На аэродроме в Гонолулу нас встретил мой старый друг Генри Ямасаки и завалил подарками. Как мы и договаривались, он организовал для меня пробежку, чтобы я мог акклиматизироваться и привыкнуть к гаревой дорожке перед перелетом в Соединенные Штаты.
Воскресенье мы посвятили нашим делам, однако я нашел время для прикидки на полмили за 1.49,5. Этот результат до некоторой степени удовлетворил меня, но все же год назад подобную прикидку я выполнил на секунду быстрее. Я очень хотел, но не был вправе надеяться, чтобы мои соревнования в США были не слишком трудными.

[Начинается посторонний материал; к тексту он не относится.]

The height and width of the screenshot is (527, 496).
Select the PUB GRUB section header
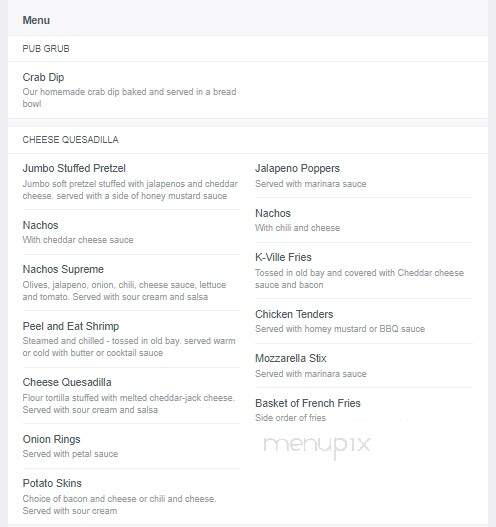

Во время трехдневной остановки в Гонолулу нас посетил Стэн Хэтти из Дилингемской корпорации. Он был полностью американизированным англичанином, и в свое время ему удалось получить права на вождение самолета. Он предложил нам посмотреть на остров из его четырехместного самолета, и мы соблазнились. Это было именно то удовольствие, которого я лишился в предыдущей поездке из-за чрезмерного усердия Джоффа Джекмана.
На обратном пути Стэн решил развлечь нас фигурами высшего пилотажа, Салли решительно этому воспротивилась, но я сохранял молчаливый нейтралитет, и поэтому Стэн перевел машину в резкое пике. Возможно, он при этом слегка перестарался – не знаю, однако мотор перестал работать, сумка с моих коленей и пачка сигарет из кармана стэновой рубашки с огромной скоростью полетели к потолку, а Салли, повисшая над быстро надвигающимся океаном, пронзительно завизжала. В этот момент мне показалось, что наступил конец света. Перед самой водой Стэн, однако, выправил положение и, невзирая на протесты Салли, небрежно сделал еще несколько «бочек» и других менее энергичных трюков. После этого мы возвратились на поле.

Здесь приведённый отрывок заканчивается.